Please explain statistical modeling to an SQL Developer

predictive_model
python
statistics

#1

Sup guys!!
I am a Business Intelligence and data architect carrying experience into the field of data analytics, ETL and reporting of more than 10 years, and still have following lame questions regarding statistical models; I am really keen for the meaningful answers. (Apologies if you feel these are very-very basic questions, and I should know about it- sadly I have very limited idea on it)
I have very strong hold over SQL, ETL, data visualization and reporting technologies (9.5/10).

What are Predictive/statistical models?

• Is it series of instructions like a normal Program written in any programing language like C or SQL?
• If it’s a program, why can’t we use stored procedures?
• Why R/Python is ideal language for them?

What is its ideal/actual output of statistical model?

• I have vague idea of its output, like it provides some sort of score against various criteria for each line item/sample data (Feel free to correct me)

What is “Training model”?

• No idea at all, or I don’t know how to express my knowledge. I know little bit about it and even worked closely with people (team of young data scientists- fresh out of grad schools) who are actually using data I have provided to train their model, still I do not have any clue what the heck they do when they mean they are “training their models”


#2

Hi @kotvir

What are Predictive/statistical models?

  • Suppose you have are given a data with details of a person’s loan history, like his loan amount, EMI, etc and the requirement is to find out (or predict) whether the loan will be approved or not. For this task, you will need to use predictive models which use the given data to predict the result.

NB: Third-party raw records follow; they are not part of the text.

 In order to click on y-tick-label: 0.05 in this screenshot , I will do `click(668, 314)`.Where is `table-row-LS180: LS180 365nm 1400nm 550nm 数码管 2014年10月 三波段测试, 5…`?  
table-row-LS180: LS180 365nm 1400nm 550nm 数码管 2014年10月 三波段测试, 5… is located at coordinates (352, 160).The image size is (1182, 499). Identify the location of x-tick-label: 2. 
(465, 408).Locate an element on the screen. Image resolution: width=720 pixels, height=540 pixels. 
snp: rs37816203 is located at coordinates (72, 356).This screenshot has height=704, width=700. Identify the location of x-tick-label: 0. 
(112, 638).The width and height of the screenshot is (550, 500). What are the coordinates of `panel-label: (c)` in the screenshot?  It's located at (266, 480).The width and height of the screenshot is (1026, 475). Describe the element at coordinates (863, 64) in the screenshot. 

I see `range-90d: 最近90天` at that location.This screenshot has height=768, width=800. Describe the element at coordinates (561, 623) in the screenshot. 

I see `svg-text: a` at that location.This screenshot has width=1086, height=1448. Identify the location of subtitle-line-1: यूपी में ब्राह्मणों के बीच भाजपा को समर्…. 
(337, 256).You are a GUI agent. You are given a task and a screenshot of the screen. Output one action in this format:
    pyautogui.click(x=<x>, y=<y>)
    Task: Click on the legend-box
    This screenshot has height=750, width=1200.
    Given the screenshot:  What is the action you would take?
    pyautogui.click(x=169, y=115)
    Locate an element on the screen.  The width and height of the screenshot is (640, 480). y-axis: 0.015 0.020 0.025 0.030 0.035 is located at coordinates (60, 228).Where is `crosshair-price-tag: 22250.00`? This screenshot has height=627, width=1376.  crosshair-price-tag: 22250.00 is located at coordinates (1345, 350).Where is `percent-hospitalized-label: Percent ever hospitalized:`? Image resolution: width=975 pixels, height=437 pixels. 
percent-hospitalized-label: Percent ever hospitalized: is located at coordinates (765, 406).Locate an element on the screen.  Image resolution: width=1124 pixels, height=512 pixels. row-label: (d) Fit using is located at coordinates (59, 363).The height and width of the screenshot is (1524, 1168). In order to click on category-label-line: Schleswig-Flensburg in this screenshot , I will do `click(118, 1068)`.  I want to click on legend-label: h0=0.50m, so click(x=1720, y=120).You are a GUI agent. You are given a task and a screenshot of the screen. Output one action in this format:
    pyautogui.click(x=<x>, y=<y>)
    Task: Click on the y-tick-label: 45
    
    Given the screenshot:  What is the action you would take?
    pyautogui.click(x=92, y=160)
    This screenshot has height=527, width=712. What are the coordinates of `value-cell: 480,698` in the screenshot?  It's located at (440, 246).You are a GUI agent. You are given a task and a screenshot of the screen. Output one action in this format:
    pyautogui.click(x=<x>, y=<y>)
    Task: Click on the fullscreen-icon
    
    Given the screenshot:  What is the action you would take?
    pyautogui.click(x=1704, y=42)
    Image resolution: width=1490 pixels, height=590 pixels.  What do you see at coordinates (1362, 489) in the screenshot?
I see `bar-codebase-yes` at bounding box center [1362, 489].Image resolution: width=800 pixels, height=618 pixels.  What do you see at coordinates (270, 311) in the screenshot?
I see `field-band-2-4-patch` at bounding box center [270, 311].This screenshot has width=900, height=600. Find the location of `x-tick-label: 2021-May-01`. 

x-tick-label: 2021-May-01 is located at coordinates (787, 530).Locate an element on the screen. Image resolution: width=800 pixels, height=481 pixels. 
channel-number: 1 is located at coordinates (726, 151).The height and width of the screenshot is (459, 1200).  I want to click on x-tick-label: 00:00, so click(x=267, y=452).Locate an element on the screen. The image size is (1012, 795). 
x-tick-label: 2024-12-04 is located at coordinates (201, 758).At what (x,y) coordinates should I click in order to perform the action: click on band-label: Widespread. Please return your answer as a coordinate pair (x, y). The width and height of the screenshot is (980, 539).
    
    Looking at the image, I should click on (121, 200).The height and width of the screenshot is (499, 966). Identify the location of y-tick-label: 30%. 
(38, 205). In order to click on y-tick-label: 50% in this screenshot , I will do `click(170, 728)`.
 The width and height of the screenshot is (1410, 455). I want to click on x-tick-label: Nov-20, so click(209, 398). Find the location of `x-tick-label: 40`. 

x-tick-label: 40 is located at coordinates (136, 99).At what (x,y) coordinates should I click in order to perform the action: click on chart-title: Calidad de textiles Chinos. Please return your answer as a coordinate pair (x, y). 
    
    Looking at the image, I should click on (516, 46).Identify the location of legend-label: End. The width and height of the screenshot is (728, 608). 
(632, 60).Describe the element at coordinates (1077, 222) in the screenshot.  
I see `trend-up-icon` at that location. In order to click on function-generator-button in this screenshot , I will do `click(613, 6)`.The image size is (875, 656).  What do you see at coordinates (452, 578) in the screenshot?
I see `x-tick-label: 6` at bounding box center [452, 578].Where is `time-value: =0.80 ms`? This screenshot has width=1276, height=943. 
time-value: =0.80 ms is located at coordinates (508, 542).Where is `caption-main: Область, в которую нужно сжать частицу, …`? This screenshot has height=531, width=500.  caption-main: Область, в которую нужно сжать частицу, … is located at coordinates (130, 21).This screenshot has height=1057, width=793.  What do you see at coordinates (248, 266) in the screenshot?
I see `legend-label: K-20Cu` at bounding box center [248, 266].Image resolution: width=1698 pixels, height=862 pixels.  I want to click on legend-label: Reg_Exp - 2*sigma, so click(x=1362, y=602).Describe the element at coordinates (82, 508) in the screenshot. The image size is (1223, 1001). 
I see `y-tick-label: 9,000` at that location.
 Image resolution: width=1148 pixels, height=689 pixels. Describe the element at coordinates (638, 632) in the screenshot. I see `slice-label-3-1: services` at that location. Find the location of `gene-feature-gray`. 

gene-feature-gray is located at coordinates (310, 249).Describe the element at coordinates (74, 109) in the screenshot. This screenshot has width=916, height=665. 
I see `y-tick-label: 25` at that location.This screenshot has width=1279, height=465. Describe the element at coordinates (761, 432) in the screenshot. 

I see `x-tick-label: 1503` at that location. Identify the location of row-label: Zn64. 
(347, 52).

  • We cannot use stored procedures because if the data changes, or suppose the details for a new person our added, our model should consider that and work accordingly.

  • Python and R have specially designed packages for statistical computing and predictive modeling and hence are extensively used.

What is its ideal/actual output of statistical model?

  • Considering the previous example, you need to predict whether the loan will be approved or not. So the output of your prediction could be 0 or 1.

  • The predicted values are checked against the actual values for each row, to find how good the model is. So higher the score, better is the model. There are various metrics you can use to determine the performance of your model.

  • Also, the output for each row are the predicted values 0 or 1, while score is for the overall model performance.

What is “Training model”?

  • So when you provide the data, it contains the details of each person along with the result (that is whether his loan was approved or not). This is basically like knowing what has happened in the past cases and use this knowledge to predict values for a new case.

  • Suppose your model knows that a person with x loan amount and y EMI in the past didn’t get a loan. If a similar case occurs for the next person, you model can predict that the answer is 0.

  • In short, the data has two parts, train data and test data. Train data has the details along with the actual value (loan approved or not) while the test data only has the details (you have to predict whether the loan will be approved or not). So you will train the model on train data and use this model to predict the values for test data.